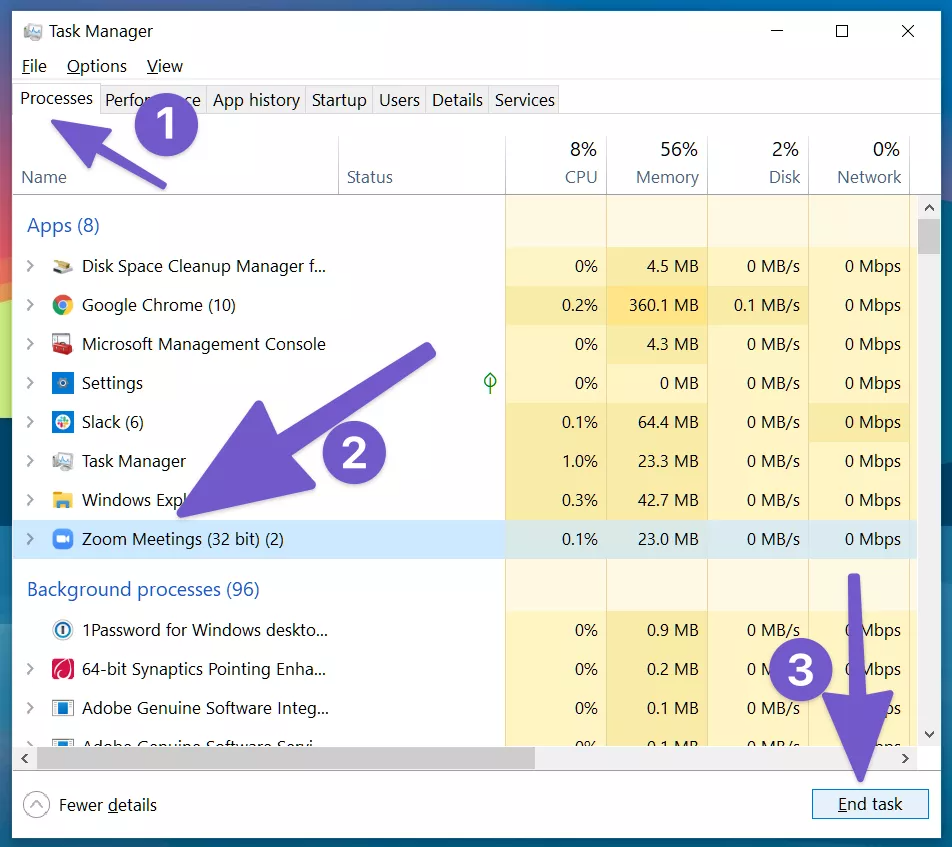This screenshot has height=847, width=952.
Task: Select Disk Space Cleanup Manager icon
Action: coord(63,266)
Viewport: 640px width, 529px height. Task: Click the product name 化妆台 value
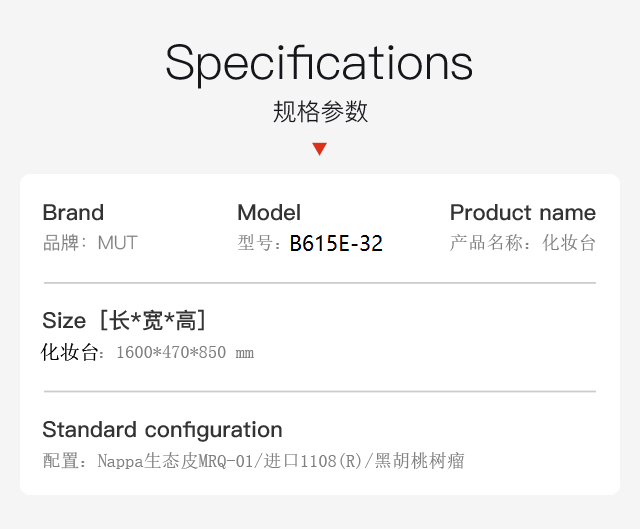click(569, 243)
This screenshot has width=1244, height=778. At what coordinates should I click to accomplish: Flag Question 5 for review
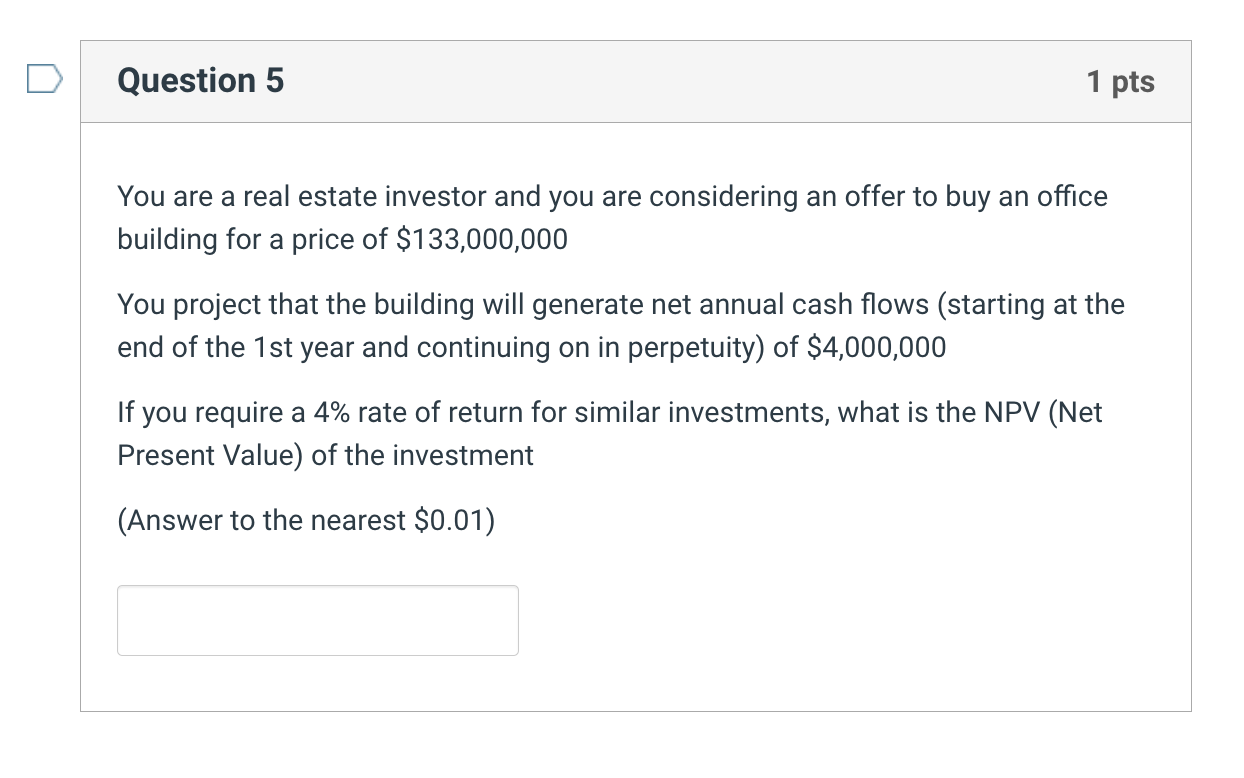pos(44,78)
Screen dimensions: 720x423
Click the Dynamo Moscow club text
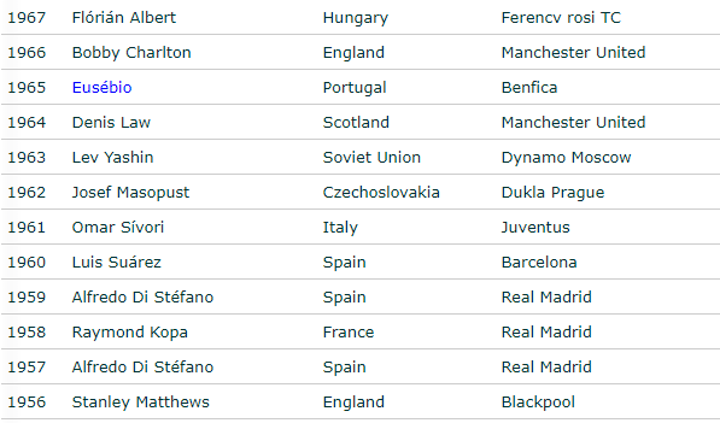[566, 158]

▬▬▬▬▬▬▬▬▬▬

What do the lines above say from the line containing "Viewport: 640px width, 529px" through the last line? Quote them exactly, both ends included, and leave out the pictures.

* **Response to this exercise**
Viewport: 640px width, 529px height. Task: Click the product name 化妆台 value
click(569, 243)
This screenshot has width=1244, height=778. At what coordinates should I click to accomplish: Flag Question 5 for review
pos(44,78)
Screen dimensions: 720x423
Click the Dynamo Moscow club text
[566, 158]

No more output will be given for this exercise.